It was not just the poets and the fanatics; historians also conspired to shovel the murdered into the footnotes of history. By reaching into the footnotes and giving back to the dead all they had, their names and their lives, Myers changes everything, changes it utterly. For then it is not a terrible beauty which is born, it is a terrible indignation.

And he directs this not just at the IRA but to the killers of the UVF as well, and, which will be startling to those this side of the water, at the Parachute Regiment of the British Army which he saw in action and at close range. I have never read a book like this.

Kevin Myers could have done with a good editor to prune the odd paragraph, as in this description of Bernadette Devlin:

She was a a strangely attractive women [sic] and though plain-featured she exuded an incredible sexual energy and an extraordinary room-filling presence, which she reinforced with a wickedly witty tongue.

As the barmaid said to the young Dylan Thomas, ‘There’s words.’
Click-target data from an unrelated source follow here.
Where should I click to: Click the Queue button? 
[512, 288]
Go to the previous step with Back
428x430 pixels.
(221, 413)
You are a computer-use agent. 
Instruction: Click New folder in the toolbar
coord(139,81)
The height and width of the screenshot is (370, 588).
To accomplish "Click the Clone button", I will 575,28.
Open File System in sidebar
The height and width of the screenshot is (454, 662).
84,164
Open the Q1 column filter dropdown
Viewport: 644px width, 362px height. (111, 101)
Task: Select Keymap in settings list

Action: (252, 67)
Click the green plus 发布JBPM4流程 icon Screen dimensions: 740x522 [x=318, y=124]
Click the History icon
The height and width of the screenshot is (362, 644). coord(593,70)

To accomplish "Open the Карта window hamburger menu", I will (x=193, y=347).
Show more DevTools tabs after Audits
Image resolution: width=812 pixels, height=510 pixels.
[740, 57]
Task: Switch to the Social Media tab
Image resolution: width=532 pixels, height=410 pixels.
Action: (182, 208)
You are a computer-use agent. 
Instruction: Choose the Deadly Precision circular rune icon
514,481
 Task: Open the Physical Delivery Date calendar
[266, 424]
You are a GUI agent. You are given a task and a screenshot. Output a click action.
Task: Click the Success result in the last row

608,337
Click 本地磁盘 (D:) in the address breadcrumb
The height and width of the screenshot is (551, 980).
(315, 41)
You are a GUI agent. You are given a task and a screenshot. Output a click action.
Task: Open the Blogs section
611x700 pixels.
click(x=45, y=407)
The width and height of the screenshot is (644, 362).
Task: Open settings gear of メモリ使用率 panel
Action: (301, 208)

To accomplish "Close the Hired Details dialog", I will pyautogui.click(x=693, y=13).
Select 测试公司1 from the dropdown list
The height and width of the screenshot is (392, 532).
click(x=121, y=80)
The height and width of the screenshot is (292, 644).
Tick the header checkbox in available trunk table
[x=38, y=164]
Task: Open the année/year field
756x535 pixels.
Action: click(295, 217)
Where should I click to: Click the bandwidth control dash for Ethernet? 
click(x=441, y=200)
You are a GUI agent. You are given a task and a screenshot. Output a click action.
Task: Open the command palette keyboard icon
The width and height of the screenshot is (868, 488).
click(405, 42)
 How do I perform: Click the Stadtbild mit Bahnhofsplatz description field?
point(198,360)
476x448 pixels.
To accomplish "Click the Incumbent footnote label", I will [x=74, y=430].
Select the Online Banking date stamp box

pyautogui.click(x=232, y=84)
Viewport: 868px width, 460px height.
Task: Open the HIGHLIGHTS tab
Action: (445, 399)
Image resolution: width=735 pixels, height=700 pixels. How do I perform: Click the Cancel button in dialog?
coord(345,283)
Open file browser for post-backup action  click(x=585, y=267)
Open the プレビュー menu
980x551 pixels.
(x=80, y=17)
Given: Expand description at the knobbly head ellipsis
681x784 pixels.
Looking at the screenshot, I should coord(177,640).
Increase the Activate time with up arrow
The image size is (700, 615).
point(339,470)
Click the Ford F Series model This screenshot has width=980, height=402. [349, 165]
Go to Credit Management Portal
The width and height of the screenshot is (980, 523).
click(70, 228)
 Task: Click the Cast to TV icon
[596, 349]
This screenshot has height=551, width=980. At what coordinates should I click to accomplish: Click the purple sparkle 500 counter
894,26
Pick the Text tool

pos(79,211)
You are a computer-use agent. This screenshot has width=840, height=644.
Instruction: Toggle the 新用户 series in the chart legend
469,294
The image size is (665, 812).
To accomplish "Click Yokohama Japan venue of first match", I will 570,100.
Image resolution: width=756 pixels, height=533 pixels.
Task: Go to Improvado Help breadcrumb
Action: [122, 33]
But his version of events rings true, particularly in the terrifying details he throws in so casually: that bodies blown apart smell like dissected rabbits in school labs, that the Troubles lasted as long as they did because the killers on both sides had all the free time in the world, being on (British) state benefits. And what came of all these events in the end? Those who had directed them, and were left standing, got rich.

This is not a book the smiling men with pasts who now sit in Stormont would want to read, or the British and Irish governments, come to that. But the fact that Kevin Myers is still alive is the most hopeful single fact to come out of Northern Ireland.